At 06:48 9/17/2003 -0500, you wrote:
On Tue, Sep 16, 2003 at 11:25:36PM -0600, Rodolfo J. Paiz wrote:
> Tape is old, linear, slow, EXPENSIVE, and it breaks. Nasty stuff, no
> one should use it anymore really. You want size, get a 160GB for $100
> ($0.625/GB), and by the way you'll get way more speed than tape would
> ever give you along with the neat non-linear access, real-time speed,
> yadda yadda yadda. You want an off-site backup? Put the drive in a
> removable case.

Bzzzt. Thanks for playing :-)

Tape has its place.  In the home, sure, tape is usually not needed, but
in the enterprise, somehow the thought of backing up my systems with
multi-terabyte disk farms to disk and keeping multiple images lying
around doesn't seem practical without tape.  We're up to about 200 220GB
tapes in one of our libraries and it's growing, not shrinking.

I recently set up a NAS box for a customer, using a Promise chassis and 15 250GB drives, which resulted in 3.25TB real useful space and cost a total of $6,000 (overall cost per GB: $1.85). These numbers include a hot spare drive and the parity drive, so only 13 drives are "useful" and the box should be really, really, really reliable.


For comparison, I would like to ask: what is the cost per gigabyte of using large tape libraries (say, for 3TB like I'm doing above), and what percentage of companies actually use more than 3TB of storage today? Or more reasonably, how many exceed 6TB or even 10TB, since I will argue that the simplicity of operation, real-time, non-linear access, far greater speed, etc. of the hard drive as backup medium will extend to having two or even three of these boxen at least.

From what little I know (feel free to correct), tape is going to be monstrously more expensive in this size range, and it still has all the disadvantages I mentioned above. Yes... I am sure that there is some definition of "enterprise" at which huge tape libraries become indispensable, but there has to be some very serious storage and money involved and I'd still have to be convinced.

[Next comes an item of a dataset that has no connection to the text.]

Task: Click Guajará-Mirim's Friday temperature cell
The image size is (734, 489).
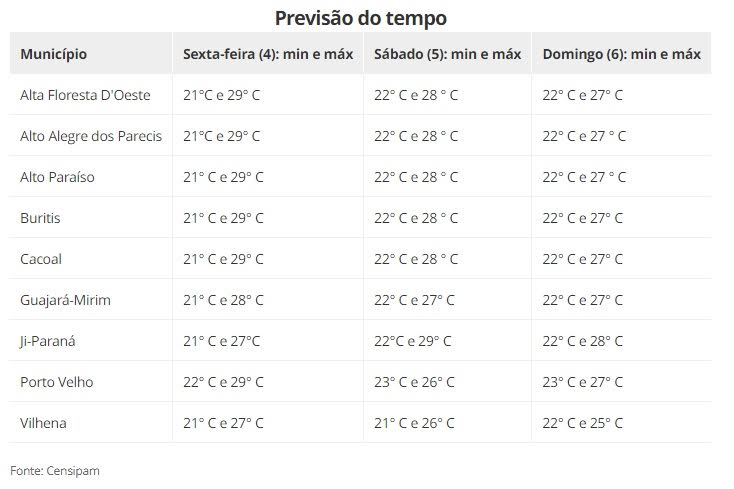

Tape, properly configured, is not slow.  Most modern tape drives these
days have the ability to outperform disk drives.  Writing at 10-15MB/sec
is not uncommon.

So what's your point? EVERY new disk drive I have bought easily hits 20-25 MBps so I still cannot see how tape is faster. But if speed is what you want, will tape outperform disk arrays like my RAID-5 box above? Using GigE for connectivity, I have been able to clock well over 50MBps on just a few scratchpad trials from this RAID box to my notebook; and that's _network_ transfer, not internal transfer. I will admit that 10-15 MBps is not "slow", but it is indeed "slower" and even "significantly slower". And I haven't even really pushed this box yet... I honestly don't know if or how much faster I can move data.


Certainly the guy asking whether cpio or tar is a better backup strategy is nowhere near any realm where tape MIGHT be better. Heck, I know a company with $2.5 BILLION in sales and 12,000 employees who just filled up their first 2TB array and are about to add another. There is no way, Ed, that telling this guy to use tape is better advice! Don't argue with me on blind theory... help the poor slob solve his real problem.